TFS 2010 – Application Tier Version Control Cache Configuration details
Its been a while since I posted. Busy with lot of things and as well some internal projects. Recently an internal project made me dig up this detail.
Sometimes people experience some kind of disk pressure on the Application Tier due to the cache filling up and then go hunting on how to set the cache settings so that they can manage the disk pressure. This is not yet (as of the time of writing this blog post) well documented in the MSDN documents for the 2010 version of the product.
One of our developers ( Remi )had passed this tip on how the TFS Application Tier cache settings are factored into the operations. Without this information some shops are left with the choice of just expanding disk space in a situation, where cache build up occurs but does not get cleared.
The following applies to the AT cache only (the real proxy is close but not identical as it does not have access to the TFS registry)
The TFS registry is the first place we look for settings:
- /Service/VersionControl/Settings/FixedSizeBasedPolicy indicates a fixed size cache (in MB)
- /Service/VersionControl/Settings/CacheLimitPercent is the alternative (i.e. % of the available disk space occupied rather than fixed size)
- /Service/VersionControl/Settings/CacheDeletionPercent is how much of the cache should be deleted when the threshold is reached (think of it as hysteresis)
- /Service/VersionControl/Settings/StatisticsPersistTime is how often the statistics file is saved to disk (not so interesting)
- /Configuration/Application/DataDirectory indicates where the AT cache will live
We then validate those settings (or come up with default if not found).
- If nothing is set, the default is CacheLimitPercent = 75%
- If both CacheLimitPercent and FixedSizeBasedPolicy are set, FixedSizeBasedPolicy wins.
- If CacheDeletionPercent is not set, it defaults to 20%
- StatisticsPersistTime defaults to one hour (any value above one hour is acceptable).
- DataDirectory can be overridden by adding a node in the web.config file like so (in which case it overrides the /Configuration/Application/DataDirectory setting):
<appSettings>
<add key="applicationDatabase" value="Data Source=dbserverhere;Initial Catalog=Tfs_Configuration;Integrated Security=True;" />
<add key="WorkItemTrackingCacheRoot" value="C:\Windows\Temp\TFTemp" />
<add key="traceWriter" value="false" />
<add key="traceDirectoryName" value="%TEMP%\\TFLogFiles" />
<add key="applicationId" value="GUID here" />
<add key="dataDirectory" value="E:\" />
</appSettings>
Important considerations:
- ·In an NLB environment, the TFS registry settings apply to ALL nodes, which is why the web.config settings take priority.

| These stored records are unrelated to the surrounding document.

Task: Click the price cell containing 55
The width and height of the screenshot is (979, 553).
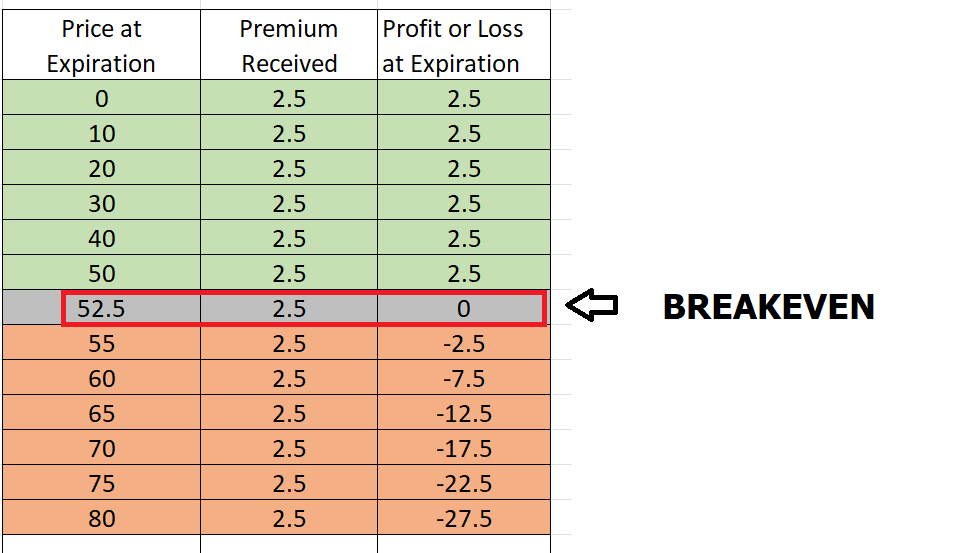Action: point(101,344)
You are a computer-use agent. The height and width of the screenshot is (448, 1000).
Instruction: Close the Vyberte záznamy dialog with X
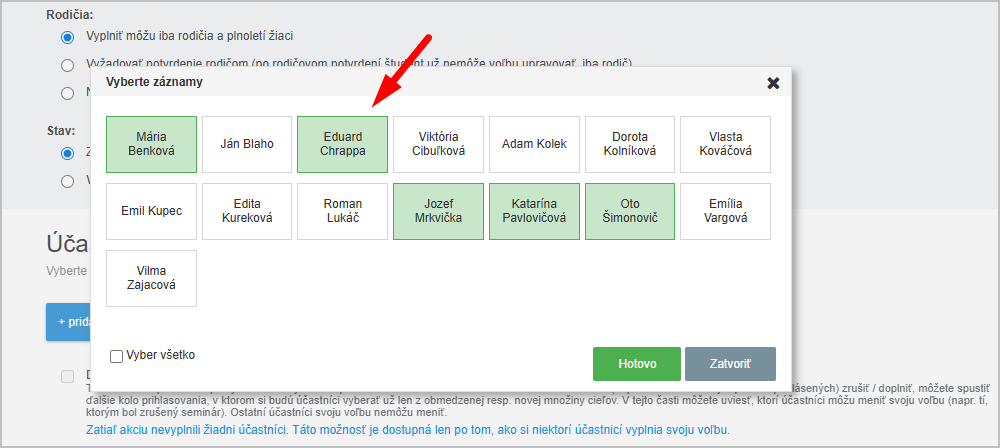click(x=773, y=83)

- CacheLimitPercent is a bit misleading in that if you have a 100GB drive and 50GB of other content, the TFS Cache can only use 50GB, so by default, the cleanup will occur when the cache reaches: (CurrentCacheSize + AvailableSpace) * (CacheLimitPercent / 100) = 50GB * .75 = 37.5 GB
- The Cache Cleanup can take a long time (hours on a very large drive) – so I would recommend changing the default Idle Time out on the Application pool to at least 60 minutes if you have a large cache and infrequent requests.
Caution: Be aware that doing this requires careful consideration and deliberate thought and proceed with systematic approach to tweaking the cache. I would try it on a test system OR change a few parameters (and not all at once) and iteratively reach a balanced approach.